Program Implementation and Unique Impact
Since 2017, the Zero TB in Kids program, which includes comprehensive TB screening and tuberculosis preventive treatment (TPT), has been implemented in northern India. The program focuses on Tibetan refugee schoolchildren residing in congregate settings such as schools, monasteries, and nunneries.
Kunchok Dorjee, M.D., Ph.D., project director and principal investigator of Zero TB in Kids, noted the program's significance. He highlighted that previous studies demonstrating meaningful population-level TB reduction from large-scale screening and TPT programs were not identified, making these findings particularly impactful.
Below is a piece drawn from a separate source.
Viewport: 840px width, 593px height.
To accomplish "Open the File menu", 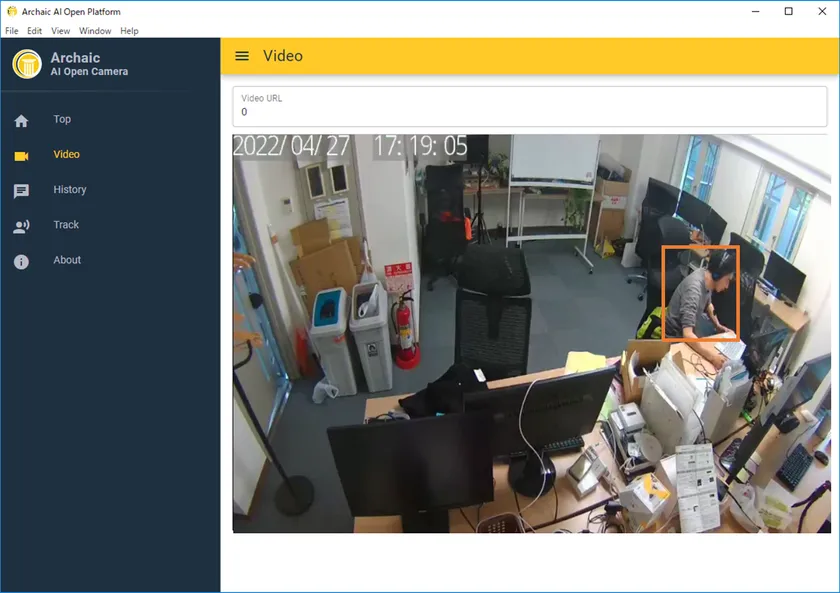I will point(12,31).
Striking Reductions Achieved
The program's efforts between 2017 and 2024 yielded remarkable results:
- An 83% reduction in TB incidence among children.
- A 32% reduction in the prevalence of latent TB infection among children.
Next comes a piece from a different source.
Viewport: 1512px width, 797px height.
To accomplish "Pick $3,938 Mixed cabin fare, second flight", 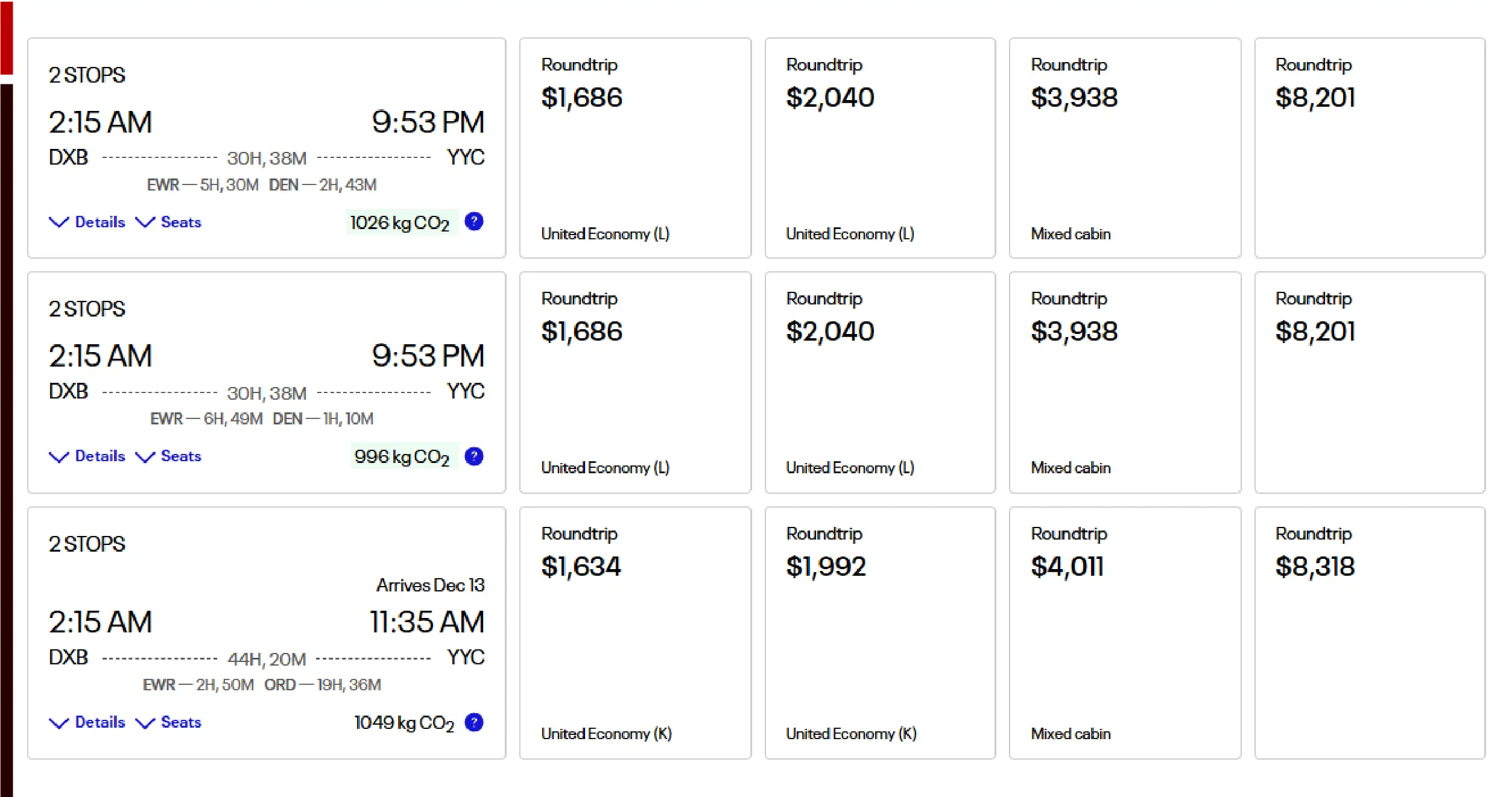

- After just one round of screening and TPT, the occurrence of new TB infections declined by 59% in the child population.
Significantly, the prevalence of TB disease also declined in participants who did not receive TPT, indicating an overall reduction of TB transmission across the entire population. These achievements stand in stark contrast to the approximate 2% annual reduction in global TB rates.
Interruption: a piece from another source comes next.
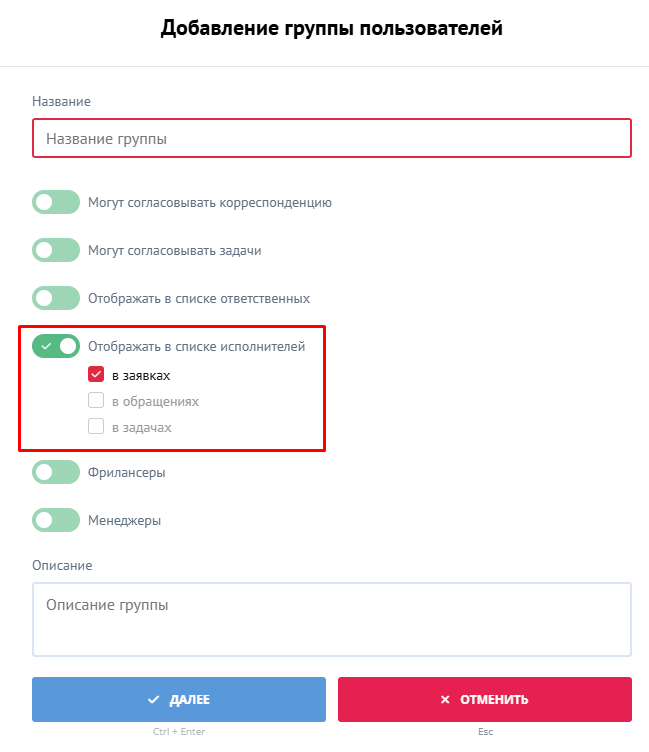
Task: Uncheck the в заявках checkbox
Action: pyautogui.click(x=96, y=375)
Understanding Latent TB and Overcoming Challenges
Latent TB infection occurs when an individual acquires the Mycobacterium tuberculosis bacterium but does not exhibit symptoms and can still transmit it.
Despite the program's success, it faced challenges, notably from the COVID-19 pandemic. The pandemic initially caused a resurgence of TB conversions and disease among schoolchildren. However, declines returned once screening and TPT resumed in 2024, demonstrating the program's resilience and effectiveness.
Another observed challenge involved participants with comorbidities. Those with seizures and hepatitis B were less likely to receive TPT during the study period. Researchers believe this was due to physicians' uncertainty or lack of confidence in TPT for these groups, or concerns about potential liver toxicity or drug interactions.
A Blueprint for Global TB Control
Dorjee stated that the success of the Zero TB in Kids program offers a powerful message for global health:
"The success of the Zero TB in Kids program, which emphasizes community-led screening and TPT, demonstrates that rapid and sustained reduction of TB transmission and impact in high TB burden areas is possible with optimized use of existing medications, tools, and protocols for TB control."
Key Recommendations
Based on these compelling findings, the researchers put forth three critical recommendations for advancing global TB control efforts:
- A shift in global TB control to emphasize surveillance of TB infections and TPT implementation.
- Mass screenings and TPT should be conducted across schools and other congregate settings in high TB burden areas to accelerate TB elimination in children and adolescents.
- Guidelines are needed to implement TPT in people with comorbidities, such as hepatitis B and seizures, for improved uptake and acceptance of TPT.